=== SOURCE ===

After each speaker meeting, a short report is produced (with the speaker’s permission) for publication on the Club website and in the local parish magazine, Radley News.
January 2022: Romans in Oxfordshire
On 10 January, encouraging numbers of members and guests braved a dreich evening to hear Marie-Louise Kerr describe traces of the Romans in Oxfordshire.
Soon after their invasion in AD 43, the Romans established a fort at Alchester (near Bicester). Two wooden gateposts survived, which, from the pattern of the tree rings in their wood, could be dated to AD 44 or 45.
At the Museum of Oxfordshire in Woodstock you can see this tombstone of a legionary who died around AD50. ‘Lucius Valerius Geminus … of the Pollia voting tribe, from Forum Germanorum, veteran of the Second Augustan Legion, aged 50(?), lies here. His heir(s?) had this set up in accordance with his will.’
The most striking Roman site in Oxfordshire is the villa at North Leigh, probably started around AD100, and later hugely extended. You can see remains of hypocausts, and some beautiful mosaic flooring.
Other important Roman, or Romano-British, sites include Cholsey, Goring (where there was a villa with a cold plunge pool), Long Wittenham, and near Broughton Castle.
In answer to a question after her talk, Marie-Louise confirmed that Dorchester had been an important Roman settlement, but suggested that few traces of it have survived.

=== INFORMATION GIVEN ===

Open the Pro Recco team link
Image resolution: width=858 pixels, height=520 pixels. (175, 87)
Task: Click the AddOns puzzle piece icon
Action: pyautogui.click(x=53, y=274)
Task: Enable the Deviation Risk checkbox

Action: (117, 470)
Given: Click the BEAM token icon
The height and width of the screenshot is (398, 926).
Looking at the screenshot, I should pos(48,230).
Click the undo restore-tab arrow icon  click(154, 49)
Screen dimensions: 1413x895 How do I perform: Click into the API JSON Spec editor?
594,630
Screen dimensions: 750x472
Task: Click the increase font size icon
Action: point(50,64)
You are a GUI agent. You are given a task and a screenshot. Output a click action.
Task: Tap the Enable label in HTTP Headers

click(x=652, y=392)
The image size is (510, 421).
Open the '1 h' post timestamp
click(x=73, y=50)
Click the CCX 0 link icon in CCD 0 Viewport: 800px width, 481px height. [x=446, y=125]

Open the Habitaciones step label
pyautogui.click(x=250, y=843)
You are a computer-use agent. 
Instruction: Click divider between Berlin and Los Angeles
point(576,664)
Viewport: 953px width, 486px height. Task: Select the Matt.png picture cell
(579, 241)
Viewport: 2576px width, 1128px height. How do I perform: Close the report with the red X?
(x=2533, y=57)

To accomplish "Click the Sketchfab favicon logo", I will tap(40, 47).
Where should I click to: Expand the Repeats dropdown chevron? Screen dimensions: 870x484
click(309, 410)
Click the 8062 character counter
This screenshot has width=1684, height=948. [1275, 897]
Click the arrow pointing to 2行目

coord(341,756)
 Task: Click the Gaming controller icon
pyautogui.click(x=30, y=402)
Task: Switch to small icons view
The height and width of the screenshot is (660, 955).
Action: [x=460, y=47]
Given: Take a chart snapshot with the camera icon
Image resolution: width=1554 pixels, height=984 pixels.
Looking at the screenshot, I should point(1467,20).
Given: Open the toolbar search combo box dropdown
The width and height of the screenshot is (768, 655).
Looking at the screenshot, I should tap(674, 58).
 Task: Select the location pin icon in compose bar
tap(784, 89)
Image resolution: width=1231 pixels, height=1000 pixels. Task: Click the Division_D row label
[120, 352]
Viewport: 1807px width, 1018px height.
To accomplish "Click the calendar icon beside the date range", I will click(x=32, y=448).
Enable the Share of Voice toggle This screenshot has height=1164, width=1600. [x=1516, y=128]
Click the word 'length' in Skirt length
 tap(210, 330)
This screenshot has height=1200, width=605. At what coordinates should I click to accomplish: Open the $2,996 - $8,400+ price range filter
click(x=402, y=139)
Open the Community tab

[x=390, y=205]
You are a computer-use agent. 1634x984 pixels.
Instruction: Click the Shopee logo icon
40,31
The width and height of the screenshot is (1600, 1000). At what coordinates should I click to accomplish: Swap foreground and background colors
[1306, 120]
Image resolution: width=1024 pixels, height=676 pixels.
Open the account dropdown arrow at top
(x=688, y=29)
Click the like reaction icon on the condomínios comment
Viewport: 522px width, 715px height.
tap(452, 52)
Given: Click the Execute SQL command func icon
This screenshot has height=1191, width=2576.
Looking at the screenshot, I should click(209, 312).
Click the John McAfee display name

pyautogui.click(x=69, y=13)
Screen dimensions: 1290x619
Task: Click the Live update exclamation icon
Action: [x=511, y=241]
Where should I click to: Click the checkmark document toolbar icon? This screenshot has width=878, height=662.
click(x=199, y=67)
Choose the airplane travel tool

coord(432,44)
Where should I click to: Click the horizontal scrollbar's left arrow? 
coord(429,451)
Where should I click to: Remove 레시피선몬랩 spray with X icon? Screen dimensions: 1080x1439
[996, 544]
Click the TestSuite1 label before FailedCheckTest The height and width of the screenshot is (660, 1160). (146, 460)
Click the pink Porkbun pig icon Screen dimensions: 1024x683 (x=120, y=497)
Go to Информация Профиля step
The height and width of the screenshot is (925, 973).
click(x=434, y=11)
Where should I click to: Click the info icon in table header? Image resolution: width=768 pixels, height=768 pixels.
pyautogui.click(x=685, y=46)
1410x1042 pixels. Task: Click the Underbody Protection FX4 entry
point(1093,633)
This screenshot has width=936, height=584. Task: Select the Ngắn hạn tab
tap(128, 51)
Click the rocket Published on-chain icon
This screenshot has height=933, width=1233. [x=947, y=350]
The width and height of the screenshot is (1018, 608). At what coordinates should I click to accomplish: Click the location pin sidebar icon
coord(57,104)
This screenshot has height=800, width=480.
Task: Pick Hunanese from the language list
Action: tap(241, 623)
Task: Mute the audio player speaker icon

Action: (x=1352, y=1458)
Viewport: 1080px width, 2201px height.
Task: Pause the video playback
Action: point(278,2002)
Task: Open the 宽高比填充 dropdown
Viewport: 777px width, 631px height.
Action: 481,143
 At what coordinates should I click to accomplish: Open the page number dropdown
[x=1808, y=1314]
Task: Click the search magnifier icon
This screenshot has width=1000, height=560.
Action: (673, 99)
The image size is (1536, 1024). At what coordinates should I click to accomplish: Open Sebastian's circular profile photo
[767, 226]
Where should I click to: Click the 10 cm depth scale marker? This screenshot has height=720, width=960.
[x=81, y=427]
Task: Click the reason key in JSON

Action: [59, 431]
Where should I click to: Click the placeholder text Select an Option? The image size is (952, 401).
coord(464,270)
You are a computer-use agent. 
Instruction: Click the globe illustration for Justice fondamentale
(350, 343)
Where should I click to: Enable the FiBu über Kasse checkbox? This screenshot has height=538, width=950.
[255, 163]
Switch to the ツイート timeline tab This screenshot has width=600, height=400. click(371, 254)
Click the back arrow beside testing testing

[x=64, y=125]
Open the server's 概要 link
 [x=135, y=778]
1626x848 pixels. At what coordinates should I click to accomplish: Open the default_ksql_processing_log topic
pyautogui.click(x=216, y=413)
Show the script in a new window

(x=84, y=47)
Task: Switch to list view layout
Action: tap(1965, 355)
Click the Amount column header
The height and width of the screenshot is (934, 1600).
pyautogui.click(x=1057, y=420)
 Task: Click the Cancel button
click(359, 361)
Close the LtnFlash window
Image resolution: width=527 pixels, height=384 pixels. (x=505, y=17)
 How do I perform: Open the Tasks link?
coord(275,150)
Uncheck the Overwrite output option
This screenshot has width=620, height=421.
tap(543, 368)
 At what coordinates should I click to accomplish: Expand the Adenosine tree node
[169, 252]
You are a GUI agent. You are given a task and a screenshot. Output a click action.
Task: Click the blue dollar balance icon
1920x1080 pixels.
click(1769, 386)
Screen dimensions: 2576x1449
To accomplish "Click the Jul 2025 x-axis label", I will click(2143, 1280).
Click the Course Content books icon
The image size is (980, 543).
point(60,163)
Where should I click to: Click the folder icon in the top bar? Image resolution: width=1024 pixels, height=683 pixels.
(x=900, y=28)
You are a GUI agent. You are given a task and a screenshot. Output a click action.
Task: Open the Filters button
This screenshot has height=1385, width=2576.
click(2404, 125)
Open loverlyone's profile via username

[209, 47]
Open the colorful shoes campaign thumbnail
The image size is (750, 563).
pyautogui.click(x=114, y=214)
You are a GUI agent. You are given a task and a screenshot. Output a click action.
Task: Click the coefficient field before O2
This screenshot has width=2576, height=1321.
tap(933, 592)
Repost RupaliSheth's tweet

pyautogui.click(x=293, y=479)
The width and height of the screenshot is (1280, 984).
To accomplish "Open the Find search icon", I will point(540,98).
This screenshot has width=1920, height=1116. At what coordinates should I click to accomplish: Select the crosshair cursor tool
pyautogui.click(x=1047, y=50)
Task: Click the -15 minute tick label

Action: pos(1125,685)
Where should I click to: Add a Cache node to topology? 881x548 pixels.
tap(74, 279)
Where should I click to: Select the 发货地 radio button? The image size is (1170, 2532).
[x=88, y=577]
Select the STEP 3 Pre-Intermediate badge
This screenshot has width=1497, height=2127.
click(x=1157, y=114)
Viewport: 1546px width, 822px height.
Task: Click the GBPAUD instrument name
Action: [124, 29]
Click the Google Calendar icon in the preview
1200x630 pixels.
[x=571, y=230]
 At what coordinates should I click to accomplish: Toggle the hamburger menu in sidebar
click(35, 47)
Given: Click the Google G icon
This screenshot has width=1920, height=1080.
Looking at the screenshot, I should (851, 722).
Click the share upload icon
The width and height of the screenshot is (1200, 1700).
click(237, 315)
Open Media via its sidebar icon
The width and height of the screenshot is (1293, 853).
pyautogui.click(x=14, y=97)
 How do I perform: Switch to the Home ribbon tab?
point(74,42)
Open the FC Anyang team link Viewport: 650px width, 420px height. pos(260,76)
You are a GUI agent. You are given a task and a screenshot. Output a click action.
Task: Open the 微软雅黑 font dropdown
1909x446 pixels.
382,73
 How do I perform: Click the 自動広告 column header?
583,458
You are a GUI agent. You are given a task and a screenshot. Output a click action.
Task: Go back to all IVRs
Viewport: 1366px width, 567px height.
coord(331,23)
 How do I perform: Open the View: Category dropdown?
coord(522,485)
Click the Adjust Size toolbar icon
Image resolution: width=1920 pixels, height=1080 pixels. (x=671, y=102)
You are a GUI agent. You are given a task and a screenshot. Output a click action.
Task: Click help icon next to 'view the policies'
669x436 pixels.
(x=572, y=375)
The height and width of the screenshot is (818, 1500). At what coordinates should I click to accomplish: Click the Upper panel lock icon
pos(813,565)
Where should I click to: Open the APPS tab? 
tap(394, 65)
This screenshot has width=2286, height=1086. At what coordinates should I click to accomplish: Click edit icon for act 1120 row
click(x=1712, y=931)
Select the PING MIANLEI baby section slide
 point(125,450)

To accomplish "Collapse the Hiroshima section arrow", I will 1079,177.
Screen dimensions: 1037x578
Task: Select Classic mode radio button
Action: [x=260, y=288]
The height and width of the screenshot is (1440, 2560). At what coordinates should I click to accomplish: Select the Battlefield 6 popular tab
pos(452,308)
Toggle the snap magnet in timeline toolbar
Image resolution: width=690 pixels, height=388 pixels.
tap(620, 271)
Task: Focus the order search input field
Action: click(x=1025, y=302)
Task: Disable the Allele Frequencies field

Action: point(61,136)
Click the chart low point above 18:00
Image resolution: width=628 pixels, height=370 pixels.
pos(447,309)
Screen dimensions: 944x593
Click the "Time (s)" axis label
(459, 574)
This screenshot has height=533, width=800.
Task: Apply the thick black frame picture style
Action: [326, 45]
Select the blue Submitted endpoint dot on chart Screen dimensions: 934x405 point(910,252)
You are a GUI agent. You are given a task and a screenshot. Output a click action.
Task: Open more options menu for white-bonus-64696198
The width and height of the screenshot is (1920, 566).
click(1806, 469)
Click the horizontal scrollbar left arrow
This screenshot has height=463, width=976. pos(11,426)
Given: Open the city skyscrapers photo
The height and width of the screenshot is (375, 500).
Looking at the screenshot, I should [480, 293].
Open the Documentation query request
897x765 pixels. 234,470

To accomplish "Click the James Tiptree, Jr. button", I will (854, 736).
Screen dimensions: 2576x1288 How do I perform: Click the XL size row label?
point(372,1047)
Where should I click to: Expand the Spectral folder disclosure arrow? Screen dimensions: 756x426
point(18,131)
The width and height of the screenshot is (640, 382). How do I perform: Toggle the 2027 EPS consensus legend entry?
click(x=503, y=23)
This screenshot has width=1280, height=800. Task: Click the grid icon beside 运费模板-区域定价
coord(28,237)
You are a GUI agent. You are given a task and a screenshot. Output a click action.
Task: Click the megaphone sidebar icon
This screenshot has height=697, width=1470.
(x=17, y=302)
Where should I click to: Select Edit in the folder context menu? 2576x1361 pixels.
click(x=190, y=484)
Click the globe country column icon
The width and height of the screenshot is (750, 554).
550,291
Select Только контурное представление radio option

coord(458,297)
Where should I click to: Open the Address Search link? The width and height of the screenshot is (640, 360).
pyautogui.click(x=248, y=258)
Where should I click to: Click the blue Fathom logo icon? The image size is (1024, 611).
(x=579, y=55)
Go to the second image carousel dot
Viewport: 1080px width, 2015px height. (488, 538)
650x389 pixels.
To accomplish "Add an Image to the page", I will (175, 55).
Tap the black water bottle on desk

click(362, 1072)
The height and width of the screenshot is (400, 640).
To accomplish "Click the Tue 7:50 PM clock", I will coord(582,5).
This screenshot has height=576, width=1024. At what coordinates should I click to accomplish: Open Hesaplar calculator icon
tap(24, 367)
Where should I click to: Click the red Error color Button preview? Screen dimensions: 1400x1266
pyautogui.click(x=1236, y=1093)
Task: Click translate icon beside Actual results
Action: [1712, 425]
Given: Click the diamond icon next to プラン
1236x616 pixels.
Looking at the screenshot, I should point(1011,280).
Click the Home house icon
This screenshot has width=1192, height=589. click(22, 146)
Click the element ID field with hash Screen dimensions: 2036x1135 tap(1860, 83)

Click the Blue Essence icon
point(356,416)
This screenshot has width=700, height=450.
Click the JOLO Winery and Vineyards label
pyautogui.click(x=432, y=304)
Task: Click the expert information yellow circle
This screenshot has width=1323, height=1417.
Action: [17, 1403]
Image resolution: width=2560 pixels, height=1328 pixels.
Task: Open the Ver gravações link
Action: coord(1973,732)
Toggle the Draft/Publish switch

===

▶ _WHAT YOU WILL DO_
• A. Which sites does the report on Romans in Oxfordshire name in the sentence that begins "Other important Roman, or Romano-British, sites"? List them all.
• B. From the report on Romans in Oxfordshire, reproduce the passage that opens with the words containing "At the Museum" and closes with "beautiful mosaic flooring.". Swap "mosaic" for "tessellated".
• C. Translate this sentence from the report on Romans in Oxfordshire into French: "The most striking Roman site in Oxfordshire is the villa at North Leigh, probably started around AD100, and later hugely extended."

▶ _SOLUTIONS PER TASK_
• A.
Cholsey
Goring
Long Wittenham
near Broughton Castle

• B.
At the Museum of Oxfordshire in Woodstock you can see this tombstone of a legionary who died around AD50. ‘Lucius Valerius Geminus … of the Pollia voting tribe, from Forum Germanorum, veteran of the Second Augustan Legion, aged 50(?), lies here. His heir(s?) had this set up in accordance with his will.’
The most striking Roman site in Oxfordshire is the villa at North Leigh, probably started around AD100, and later hugely extended. You can see remains of hypocausts, and some beautiful tessellated flooring.

• C. Le site romain le plus remarquable de l'Oxfordshire est la villa de North Leigh, probablement commencée vers l'an 100 apr. J.-C., et plus tard considérablement agrandie.